WORK TASK A:
Count the lines of the records below that contain the string "total", treating uppercase and lowercase as different, and reply with only the number.

EXTRACT TO READ:
In 1920, Baden Powell wrote in his book “Aids to Scoutmastership“:

The Patrol System
The Patrol System is the one essential feature in which Scout training differs from that of all other organisations, and where the System is properly applied, it is absolutely bound to bring success. It cannot help itself!

The formation of the boys into Patrols of from six to eight and training them as separate units each under its own responsible leader is the key to a good Troop.

The Patrol is the unit of Scouting always, whether for work or for play, for discipline or for duty. An invaluable step in character training is to put responsibility on to the individual. This is immediately gained in appointing a Patrol Leader to responsible command of his Patrol. It is up to him to take hold of and to develop the qualities of each boy in his Patrol. It sounds a big order, but in practice it works. Then, through emulation and competition between Patrols, you produce a Patrol spirit which is eminently satisfactory, since it raises the tone among the boys and develops a higher standard of efficiency all round. Each boy in the Patrol realises that he is in himself a responsible unit and that the honour of his group depends in some degree on his own ability in playing the game.

WORK TASK B:
Go on with the passage on the Patrol System, starting after its final sentence.

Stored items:
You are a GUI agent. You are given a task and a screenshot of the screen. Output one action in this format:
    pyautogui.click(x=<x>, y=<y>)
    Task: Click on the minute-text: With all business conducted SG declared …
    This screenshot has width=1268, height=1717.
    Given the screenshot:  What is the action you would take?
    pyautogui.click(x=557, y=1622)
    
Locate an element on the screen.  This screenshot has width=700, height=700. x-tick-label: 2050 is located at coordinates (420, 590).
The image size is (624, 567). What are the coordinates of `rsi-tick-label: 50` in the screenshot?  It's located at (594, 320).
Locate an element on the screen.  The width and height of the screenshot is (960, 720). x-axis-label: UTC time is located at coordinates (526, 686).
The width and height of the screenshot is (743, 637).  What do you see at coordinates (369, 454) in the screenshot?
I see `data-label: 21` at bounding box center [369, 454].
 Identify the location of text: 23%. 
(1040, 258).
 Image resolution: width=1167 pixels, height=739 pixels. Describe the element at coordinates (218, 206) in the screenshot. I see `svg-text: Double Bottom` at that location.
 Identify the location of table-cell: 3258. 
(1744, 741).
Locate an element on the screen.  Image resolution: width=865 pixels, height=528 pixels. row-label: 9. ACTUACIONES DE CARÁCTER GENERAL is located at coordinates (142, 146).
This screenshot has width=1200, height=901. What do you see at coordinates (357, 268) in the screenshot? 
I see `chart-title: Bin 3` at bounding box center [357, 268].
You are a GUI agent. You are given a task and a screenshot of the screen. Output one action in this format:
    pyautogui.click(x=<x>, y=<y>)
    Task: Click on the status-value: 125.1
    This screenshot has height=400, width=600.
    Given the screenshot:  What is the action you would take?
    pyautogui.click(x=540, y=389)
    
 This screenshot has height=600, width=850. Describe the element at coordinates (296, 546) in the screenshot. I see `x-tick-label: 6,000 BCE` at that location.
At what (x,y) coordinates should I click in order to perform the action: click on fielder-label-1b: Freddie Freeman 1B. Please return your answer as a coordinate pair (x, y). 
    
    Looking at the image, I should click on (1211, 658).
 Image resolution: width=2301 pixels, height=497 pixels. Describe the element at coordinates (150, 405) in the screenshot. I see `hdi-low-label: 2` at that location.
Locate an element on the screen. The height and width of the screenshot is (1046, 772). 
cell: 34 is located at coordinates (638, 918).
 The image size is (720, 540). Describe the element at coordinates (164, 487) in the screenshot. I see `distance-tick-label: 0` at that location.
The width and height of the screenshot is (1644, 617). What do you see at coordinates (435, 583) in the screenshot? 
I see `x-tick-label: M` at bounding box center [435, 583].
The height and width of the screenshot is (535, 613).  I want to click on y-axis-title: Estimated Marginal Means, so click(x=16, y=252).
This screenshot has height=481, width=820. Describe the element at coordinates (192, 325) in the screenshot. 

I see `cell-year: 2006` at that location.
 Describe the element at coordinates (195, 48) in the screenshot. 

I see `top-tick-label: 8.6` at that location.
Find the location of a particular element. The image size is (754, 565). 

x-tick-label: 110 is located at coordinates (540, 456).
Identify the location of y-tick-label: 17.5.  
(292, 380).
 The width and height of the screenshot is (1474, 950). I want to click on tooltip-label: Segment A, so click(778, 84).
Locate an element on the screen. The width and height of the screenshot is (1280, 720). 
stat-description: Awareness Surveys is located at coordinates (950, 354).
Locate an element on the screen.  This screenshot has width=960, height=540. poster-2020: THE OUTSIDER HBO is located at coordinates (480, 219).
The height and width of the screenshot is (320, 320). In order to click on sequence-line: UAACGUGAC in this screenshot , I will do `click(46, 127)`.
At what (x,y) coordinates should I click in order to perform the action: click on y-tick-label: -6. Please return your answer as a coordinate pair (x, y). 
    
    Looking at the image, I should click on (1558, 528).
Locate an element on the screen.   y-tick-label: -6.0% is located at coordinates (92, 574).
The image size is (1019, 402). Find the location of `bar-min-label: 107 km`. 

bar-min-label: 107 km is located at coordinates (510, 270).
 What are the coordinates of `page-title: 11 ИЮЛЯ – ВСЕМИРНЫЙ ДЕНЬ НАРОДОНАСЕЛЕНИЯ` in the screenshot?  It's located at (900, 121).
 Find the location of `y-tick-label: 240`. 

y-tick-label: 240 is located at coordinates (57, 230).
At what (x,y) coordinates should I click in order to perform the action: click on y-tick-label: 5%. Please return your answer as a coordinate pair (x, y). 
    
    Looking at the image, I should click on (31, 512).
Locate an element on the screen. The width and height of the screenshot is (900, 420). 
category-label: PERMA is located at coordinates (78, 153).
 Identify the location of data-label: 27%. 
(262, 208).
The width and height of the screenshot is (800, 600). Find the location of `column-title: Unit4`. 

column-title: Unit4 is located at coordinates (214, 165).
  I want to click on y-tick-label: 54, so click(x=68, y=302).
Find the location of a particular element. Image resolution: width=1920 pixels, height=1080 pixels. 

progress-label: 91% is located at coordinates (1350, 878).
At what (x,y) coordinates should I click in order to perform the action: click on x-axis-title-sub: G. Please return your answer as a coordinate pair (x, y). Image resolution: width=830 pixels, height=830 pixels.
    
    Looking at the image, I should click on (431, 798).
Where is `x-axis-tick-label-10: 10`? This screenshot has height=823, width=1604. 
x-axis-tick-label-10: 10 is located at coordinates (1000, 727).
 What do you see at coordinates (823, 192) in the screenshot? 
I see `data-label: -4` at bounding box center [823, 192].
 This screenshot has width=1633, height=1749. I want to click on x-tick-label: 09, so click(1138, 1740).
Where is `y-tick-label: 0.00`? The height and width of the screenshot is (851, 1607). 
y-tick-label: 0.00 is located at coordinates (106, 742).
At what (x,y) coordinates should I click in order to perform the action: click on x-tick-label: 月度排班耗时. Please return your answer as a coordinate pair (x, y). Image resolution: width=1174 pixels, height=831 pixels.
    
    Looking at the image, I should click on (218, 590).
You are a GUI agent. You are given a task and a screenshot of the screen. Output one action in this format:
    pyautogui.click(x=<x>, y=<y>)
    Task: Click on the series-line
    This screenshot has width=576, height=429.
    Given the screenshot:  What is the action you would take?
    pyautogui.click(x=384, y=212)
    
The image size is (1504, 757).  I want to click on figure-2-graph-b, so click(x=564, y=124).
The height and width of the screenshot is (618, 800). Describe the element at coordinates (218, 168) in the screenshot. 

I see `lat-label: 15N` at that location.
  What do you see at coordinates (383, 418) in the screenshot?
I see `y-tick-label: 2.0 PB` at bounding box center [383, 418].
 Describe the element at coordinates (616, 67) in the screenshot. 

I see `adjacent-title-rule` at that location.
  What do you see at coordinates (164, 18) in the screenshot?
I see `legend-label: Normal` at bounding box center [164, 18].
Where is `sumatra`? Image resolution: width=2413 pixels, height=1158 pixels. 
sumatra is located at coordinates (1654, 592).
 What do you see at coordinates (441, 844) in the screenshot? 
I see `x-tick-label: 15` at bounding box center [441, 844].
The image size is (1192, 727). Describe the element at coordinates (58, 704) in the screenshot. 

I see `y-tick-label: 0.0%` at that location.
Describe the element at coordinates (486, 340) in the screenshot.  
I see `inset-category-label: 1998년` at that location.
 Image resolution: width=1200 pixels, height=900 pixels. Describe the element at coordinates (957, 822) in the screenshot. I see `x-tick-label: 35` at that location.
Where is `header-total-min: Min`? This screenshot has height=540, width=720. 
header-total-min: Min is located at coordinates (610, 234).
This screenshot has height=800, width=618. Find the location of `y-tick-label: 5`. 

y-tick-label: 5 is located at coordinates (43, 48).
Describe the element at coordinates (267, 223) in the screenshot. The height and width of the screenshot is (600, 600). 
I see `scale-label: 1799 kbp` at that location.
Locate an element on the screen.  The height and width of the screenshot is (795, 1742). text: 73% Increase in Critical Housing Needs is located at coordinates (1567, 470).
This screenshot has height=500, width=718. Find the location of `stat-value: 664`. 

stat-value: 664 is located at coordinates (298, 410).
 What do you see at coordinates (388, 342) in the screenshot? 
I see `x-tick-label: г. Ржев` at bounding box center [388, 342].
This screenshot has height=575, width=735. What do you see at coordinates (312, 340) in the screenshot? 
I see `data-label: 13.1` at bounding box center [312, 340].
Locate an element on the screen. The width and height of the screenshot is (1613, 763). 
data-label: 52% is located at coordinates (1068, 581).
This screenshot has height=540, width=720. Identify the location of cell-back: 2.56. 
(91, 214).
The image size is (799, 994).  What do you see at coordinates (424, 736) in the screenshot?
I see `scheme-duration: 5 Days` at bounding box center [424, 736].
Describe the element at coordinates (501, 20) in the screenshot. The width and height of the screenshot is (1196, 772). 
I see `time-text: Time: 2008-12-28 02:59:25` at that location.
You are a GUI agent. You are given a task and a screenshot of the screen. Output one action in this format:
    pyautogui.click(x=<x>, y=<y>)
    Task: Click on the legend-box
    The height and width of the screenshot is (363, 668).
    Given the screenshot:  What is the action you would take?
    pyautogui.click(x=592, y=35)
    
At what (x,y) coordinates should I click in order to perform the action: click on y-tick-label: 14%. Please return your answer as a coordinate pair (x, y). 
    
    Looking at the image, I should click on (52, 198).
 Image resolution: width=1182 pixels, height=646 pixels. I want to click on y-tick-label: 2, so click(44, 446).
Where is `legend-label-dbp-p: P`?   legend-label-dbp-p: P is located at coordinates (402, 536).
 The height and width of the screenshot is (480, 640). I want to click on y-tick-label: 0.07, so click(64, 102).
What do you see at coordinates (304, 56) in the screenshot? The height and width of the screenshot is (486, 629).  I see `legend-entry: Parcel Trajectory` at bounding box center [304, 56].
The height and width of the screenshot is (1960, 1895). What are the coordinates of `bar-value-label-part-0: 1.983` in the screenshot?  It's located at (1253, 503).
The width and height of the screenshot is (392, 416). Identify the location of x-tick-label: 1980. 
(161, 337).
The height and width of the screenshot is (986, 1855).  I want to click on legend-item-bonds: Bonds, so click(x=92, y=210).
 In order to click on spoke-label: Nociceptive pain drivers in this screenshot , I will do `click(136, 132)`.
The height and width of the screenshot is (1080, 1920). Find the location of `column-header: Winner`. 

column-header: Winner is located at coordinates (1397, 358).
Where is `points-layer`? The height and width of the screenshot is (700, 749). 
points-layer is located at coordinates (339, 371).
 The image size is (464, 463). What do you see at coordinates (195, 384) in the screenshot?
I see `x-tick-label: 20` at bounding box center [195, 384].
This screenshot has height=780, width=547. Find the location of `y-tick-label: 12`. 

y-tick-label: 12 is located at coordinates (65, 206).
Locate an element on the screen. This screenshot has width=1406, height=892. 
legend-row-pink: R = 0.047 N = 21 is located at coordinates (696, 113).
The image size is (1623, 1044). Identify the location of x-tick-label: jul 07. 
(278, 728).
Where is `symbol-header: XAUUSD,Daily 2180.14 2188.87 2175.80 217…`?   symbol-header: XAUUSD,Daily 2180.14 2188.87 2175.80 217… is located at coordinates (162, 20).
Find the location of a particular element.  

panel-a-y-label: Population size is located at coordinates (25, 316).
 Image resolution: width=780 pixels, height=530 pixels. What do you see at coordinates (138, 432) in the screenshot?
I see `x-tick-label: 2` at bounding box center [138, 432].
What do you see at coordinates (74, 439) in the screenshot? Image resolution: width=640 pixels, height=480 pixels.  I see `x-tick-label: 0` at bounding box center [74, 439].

TASK RESULT A:
2

TASK RESULT B:
Essentially what BP summised was that Boys will naturally lead, they will naturally compete, and they have a desire to be successful.
The Patrol is the place where that happens.
I can not appreciate enough the part in which he states that the Patrol is the key to a good Troop. Not a good Troop is key to good Patrols. The foundation that is built with Patrols will stand as strong as granite that a Troop can build on.
Constantly, we need to build up our Patrols by teaching, coaching, and mentoring the Patrol leaders. Being great examples of the values of Scouting and skilled in the methods.

You can read the full book “Aids to Scoutmastership” here.

Another good resource for learning more about the Patrol Method is at the White Stag web site.

Have a Great Scouting Day!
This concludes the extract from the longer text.